*Problem details*: The response must be the exact lines from the line holding "Instruction: Download photos" through the end of the entries, with no pictures and nothing else.

Provided entries section start

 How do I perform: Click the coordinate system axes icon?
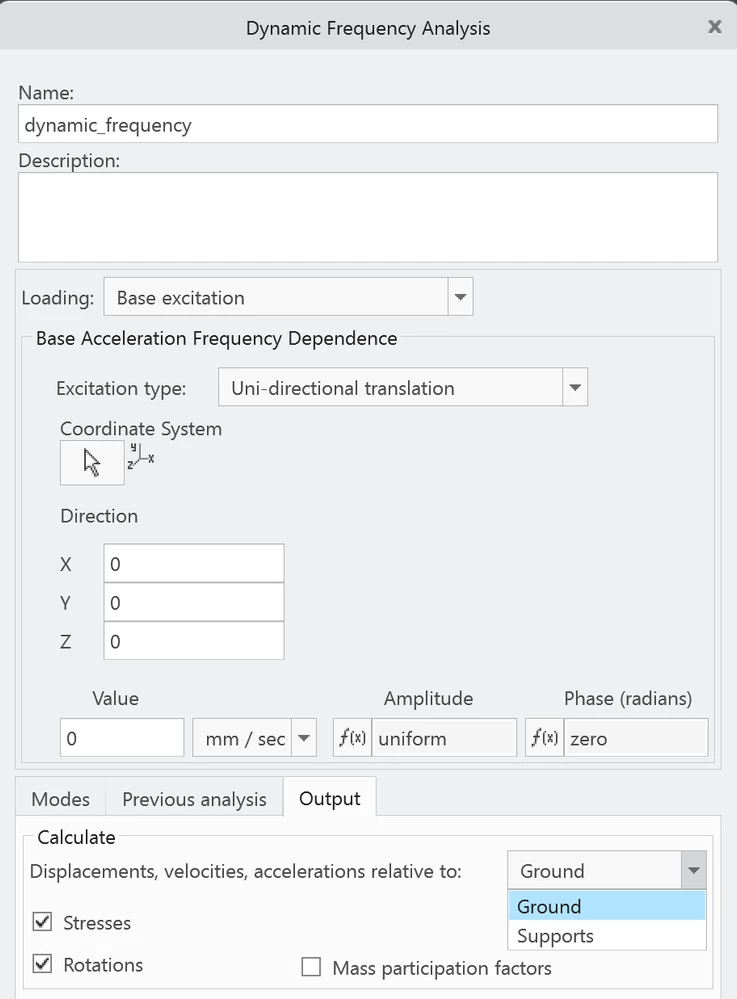(141, 457)
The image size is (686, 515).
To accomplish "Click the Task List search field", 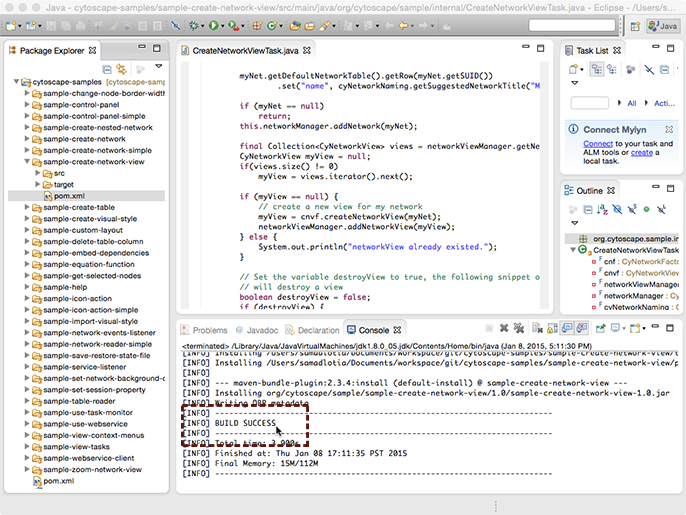I will (590, 103).
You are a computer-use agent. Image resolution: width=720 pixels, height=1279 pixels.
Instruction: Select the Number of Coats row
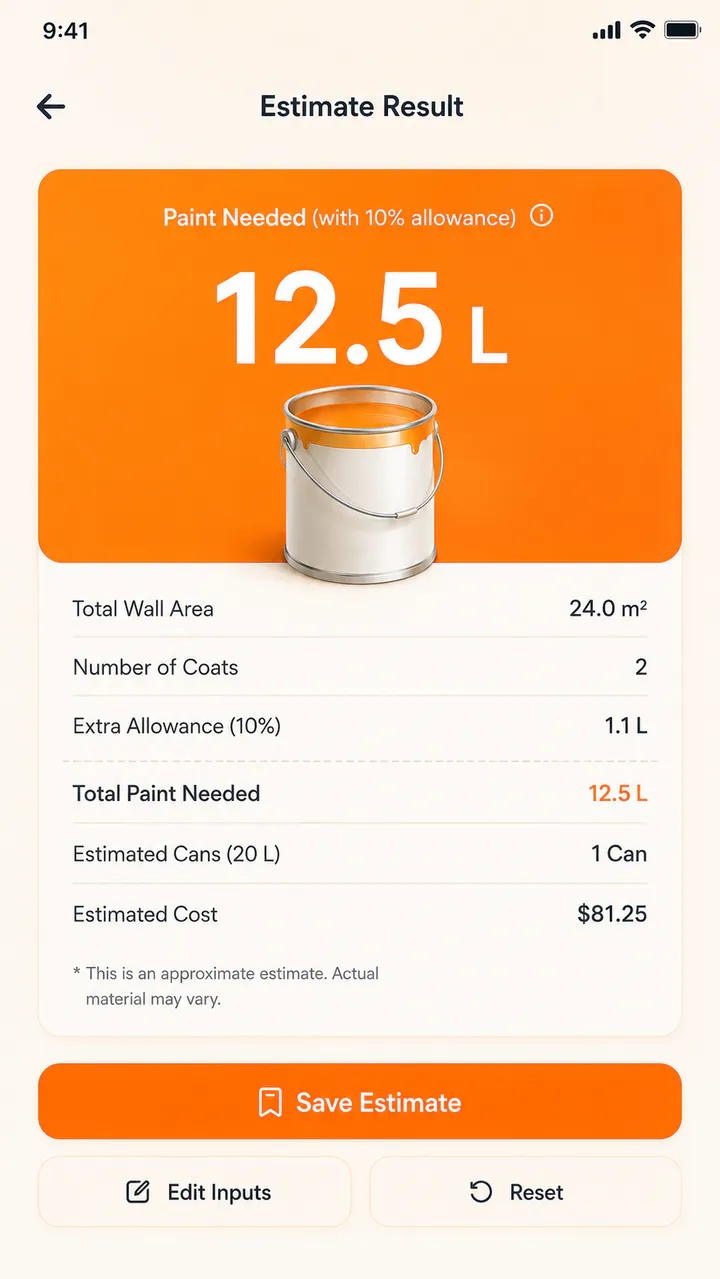pyautogui.click(x=360, y=667)
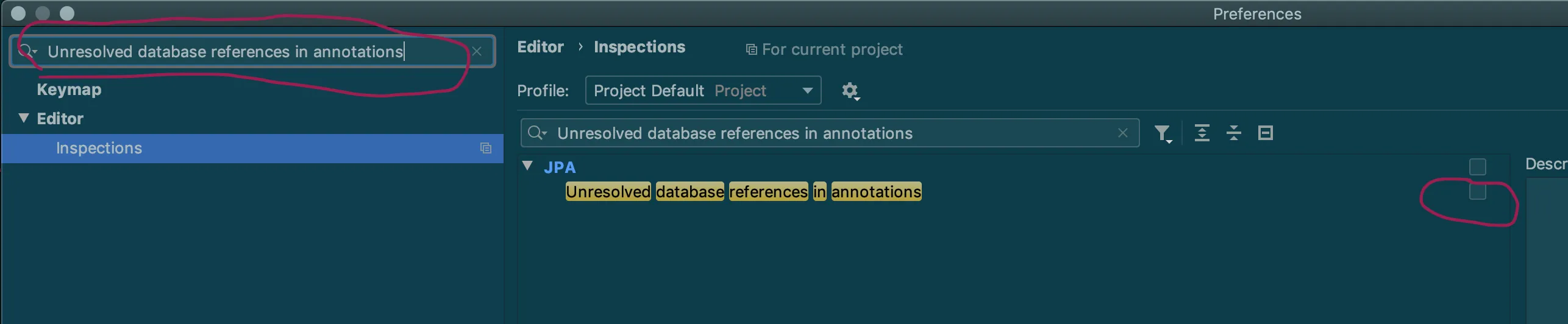Clear the inspections search field text

click(1122, 133)
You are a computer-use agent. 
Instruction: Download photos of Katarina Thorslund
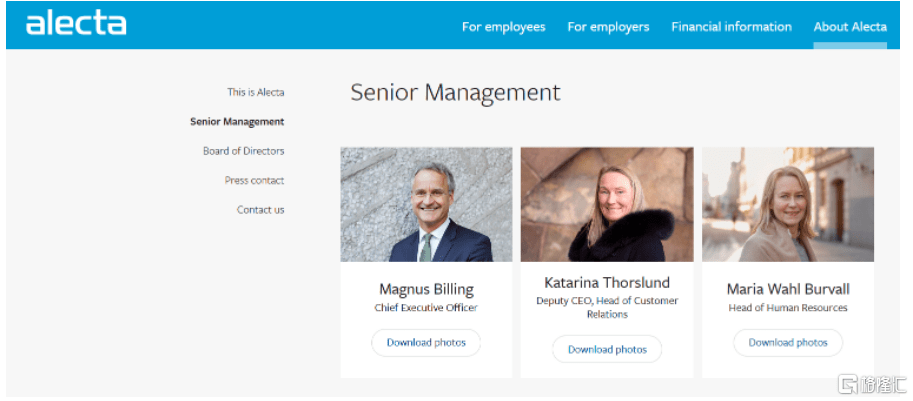point(607,350)
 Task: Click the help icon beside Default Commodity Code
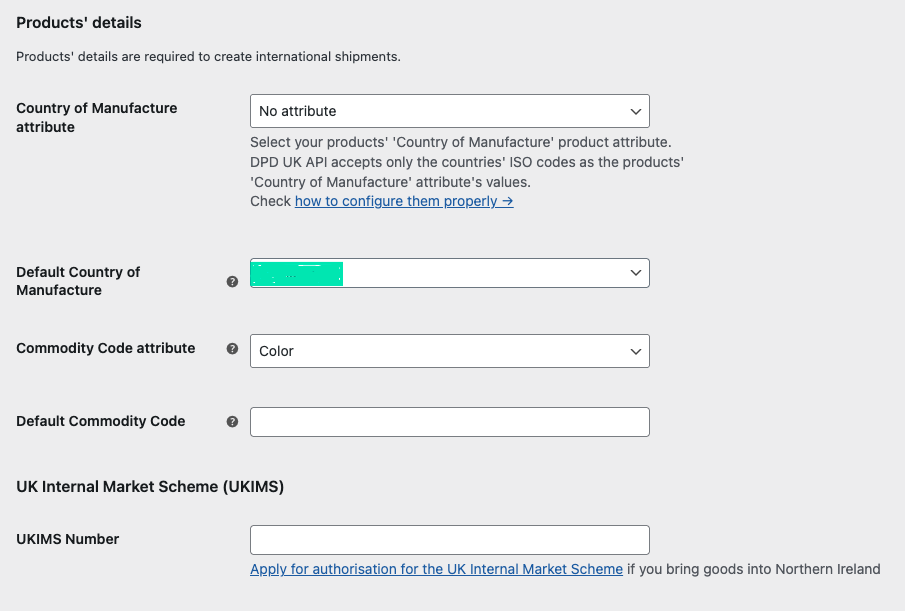232,422
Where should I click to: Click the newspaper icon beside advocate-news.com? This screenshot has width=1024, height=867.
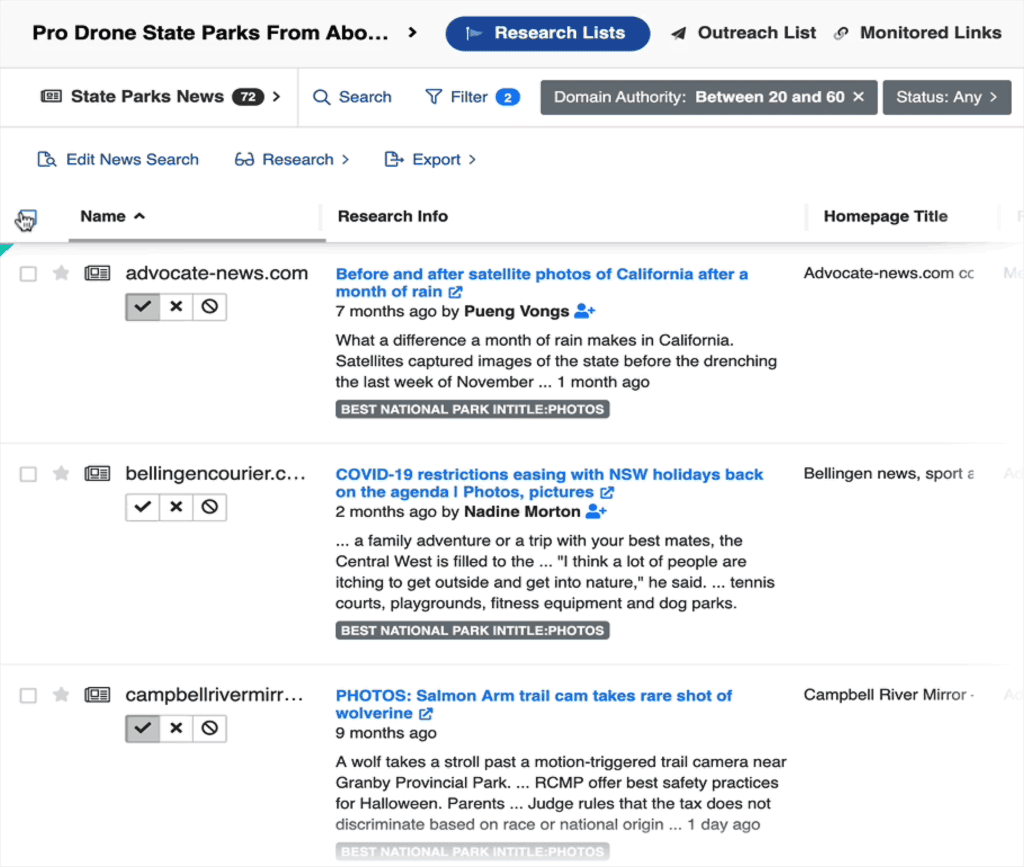[97, 273]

Provided entries section end

*Answer space*:
Instruction: Download photos of Katarina Thorslund
point(607,350)
 Task: Click the help icon beside Default Commodity Code
232,422
Where should I click to: Click the newspaper icon beside advocate-news.com? This screenshot has width=1024, height=867.
[97, 273]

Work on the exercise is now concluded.